ExGra-Med: Extended Context Graph Alignment for Medical Vision-Language Models

Duy Minh Ho Nguyen, Nghiem Tuong Diep, Trung Quoc Nguyen, Hoang-Bao Le, Tai Nguyen, Anh-Tien Nguyen, TrungTin Nguyen, Nhat Ho, Pengtao Xie, Roger Wattenhofer, Daniel Sonntag, James Zou, Mathias Niepert

DFKI· Max Planck Research School for Intelligent Systems (IMPRS-IS)· University of Stuttgart· University Medical Center Göttingen· Max Planck Institute for Multidisciplinary Sciences· ARC Centre of Excellence for the Mathematical Analysis of Cellular Systems· Queensland University of Technology· University of Oldenburg· UT Austin· UC San Diego· MBZUAI· ETH· Stanford

multi-modal LLM multi-modal learning representation learning healthcare

⋅ NeurIPS ⋅ Poster ⋅OpenReview

Abstract

State-of-the-art medical multi-modal LLMs (med-MLLMs), such as LLaVA-Med and BioMedGPT, primarily depend on scaling model size and data volume, with training driven largely by autoregressive objectives.

However, we reveal that this approach can lead to weak vision-language alignment, making these models overly dependent on costly instruction-following data.

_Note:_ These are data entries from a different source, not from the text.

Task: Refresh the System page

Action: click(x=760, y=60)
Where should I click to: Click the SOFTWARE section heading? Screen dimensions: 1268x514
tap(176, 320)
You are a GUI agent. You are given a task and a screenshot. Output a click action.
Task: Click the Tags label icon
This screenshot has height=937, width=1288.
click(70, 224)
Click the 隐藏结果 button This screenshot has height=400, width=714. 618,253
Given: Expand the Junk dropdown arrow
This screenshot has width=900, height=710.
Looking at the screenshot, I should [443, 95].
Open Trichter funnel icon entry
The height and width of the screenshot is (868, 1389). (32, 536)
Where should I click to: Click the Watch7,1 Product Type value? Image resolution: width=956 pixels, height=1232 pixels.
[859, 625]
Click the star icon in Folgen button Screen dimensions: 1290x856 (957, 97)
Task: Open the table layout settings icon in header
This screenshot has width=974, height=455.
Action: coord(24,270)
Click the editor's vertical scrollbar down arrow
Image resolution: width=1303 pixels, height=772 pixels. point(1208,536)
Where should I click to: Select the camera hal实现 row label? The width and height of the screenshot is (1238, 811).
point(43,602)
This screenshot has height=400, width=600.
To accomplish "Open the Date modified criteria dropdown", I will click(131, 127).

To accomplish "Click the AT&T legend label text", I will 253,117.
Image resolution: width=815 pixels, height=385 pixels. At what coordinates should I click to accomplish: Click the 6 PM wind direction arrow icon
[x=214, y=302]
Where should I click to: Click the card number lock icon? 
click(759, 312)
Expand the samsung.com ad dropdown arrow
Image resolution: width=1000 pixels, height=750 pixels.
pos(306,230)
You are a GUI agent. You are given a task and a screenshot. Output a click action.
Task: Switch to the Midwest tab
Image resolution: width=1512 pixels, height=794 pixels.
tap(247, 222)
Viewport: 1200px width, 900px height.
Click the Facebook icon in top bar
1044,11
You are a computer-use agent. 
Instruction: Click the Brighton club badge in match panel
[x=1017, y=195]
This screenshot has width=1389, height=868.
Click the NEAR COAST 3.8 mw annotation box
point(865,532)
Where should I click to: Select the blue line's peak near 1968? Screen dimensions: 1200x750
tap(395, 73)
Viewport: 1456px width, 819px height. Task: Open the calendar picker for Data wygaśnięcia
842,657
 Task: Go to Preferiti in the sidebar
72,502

To address this, we introduce ExGra-Med, a novel multi-graph alignment framework that jointly aligns images, instruction responses, and extended captions in the latent space, advancing semantic grounding and cross-modal coherence.

To scale to large LLMs (e.g., LLaMa-7B), we develop an efficient end-to-end training scheme using black-box gradient estimation, enabling fast and scalable optimization.

Empirically, ExGra-Med matches LLaVA-Med's performance using just 10% of pre-training data, achieving a 20.13% gain on VQA-RAD and approaching full-data performance. It also outperforms strong baselines like BioMedGPT and RadFM on visual chatbot and zero-shot classification tasks, demonstrating its promise for efficient, high-quality vision-language integration in medical AI.